**PASSAGE**

MALACCA: Thousands of Sikh pilgrims came from Malaysia and overseas to Gurdwara Sahib Malacca in Jalan Temenggong to observe the 42nd death anniversary of Sant Baba Sohan Singh Ji.
Born as Ooday Singh in 1902 in the village of Chathewalla, district of Bathinda in Punjab, he came to Malaya in 1926 and was initially based at the Seremban Gurdwara.
Two years later, the holy man versed in religious Punjabi poetry and the teachings of the Sikh Gurus moved to Malacca.
He made this historical state his base and preached in other parts of the country as well as Singapore.
Soon his fame, built around extensive knowledge of the Sri Guru Granth Sahib (Sikh holy book), skill in Punjabi poetry, written and spoke Hindi and Urdu and traditional cures, spread. Subsequently, he visited other parts of Malaya and Singapore.
He returned to Punjab in 1932 to seek further knowledge and prior to his return to Malacca in 1934, he was bestowed the mantle of Maha Giani or ‘Chief Priest”.

**ENTRIES PROVIDED**
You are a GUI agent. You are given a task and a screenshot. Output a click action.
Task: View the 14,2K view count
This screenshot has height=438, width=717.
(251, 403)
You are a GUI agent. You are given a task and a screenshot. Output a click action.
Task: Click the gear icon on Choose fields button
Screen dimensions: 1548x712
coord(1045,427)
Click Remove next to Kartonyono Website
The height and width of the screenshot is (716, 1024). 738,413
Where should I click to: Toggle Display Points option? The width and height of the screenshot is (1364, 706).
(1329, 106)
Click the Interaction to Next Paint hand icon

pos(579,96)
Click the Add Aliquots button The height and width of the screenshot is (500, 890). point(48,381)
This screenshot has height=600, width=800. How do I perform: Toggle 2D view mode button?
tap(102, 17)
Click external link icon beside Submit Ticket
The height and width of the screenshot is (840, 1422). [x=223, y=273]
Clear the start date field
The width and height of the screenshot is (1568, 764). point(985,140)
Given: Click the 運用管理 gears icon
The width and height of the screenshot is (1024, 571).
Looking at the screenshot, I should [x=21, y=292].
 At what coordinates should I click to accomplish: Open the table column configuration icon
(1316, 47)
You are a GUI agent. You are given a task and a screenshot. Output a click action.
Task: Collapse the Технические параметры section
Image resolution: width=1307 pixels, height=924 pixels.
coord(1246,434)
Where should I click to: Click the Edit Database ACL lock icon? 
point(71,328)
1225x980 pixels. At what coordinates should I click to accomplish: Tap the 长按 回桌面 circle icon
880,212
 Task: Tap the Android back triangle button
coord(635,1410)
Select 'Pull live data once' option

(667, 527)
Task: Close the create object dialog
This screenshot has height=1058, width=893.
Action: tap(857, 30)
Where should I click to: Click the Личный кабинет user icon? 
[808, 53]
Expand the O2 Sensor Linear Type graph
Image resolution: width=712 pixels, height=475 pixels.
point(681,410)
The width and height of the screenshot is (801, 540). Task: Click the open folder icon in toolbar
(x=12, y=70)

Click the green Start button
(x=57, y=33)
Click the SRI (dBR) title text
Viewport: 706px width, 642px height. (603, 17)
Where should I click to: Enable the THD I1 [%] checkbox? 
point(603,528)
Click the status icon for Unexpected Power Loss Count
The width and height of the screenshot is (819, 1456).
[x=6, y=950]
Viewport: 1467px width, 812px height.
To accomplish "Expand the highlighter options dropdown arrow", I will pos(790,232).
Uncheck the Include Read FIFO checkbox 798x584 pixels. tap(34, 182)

**WHAT THIS EXERCISE ASKS**
• A. Answer the following questions using the passage about Sant Baba Sohan Singh Ji.
(i) In what year was he born?
(ii) At which gurdwara was he first based after arriving in Malaya?
(iii) What title was conferred on him before he returned to Malacca in 1934?
• B. Retype the portion of the passage about Sant Baba Sohan Singh Ji starting at "Born as Ooday" and ending at "moved to Malacca.".
• C. List every year given as a four-digit number in the passage about Sant Baba Sohan Singh Ji.

**WRITTEN ANSWERS**
• A.
(i) 1902
(ii) The Seremban Gurdwara
(iii) Maha Giani, or Chief Priest

• B.
Born as Ooday Singh in 1902 in the village of Chathewalla, district of Bathinda in Punjab, he came to Malaya in 1926 and was initially based at the Seremban Gurdwara.
Two years later, the holy man versed in religious Punjabi poetry and the teachings of the Sikh Gurus moved to Malacca.

• C. 1902, 1926, 1932, 1934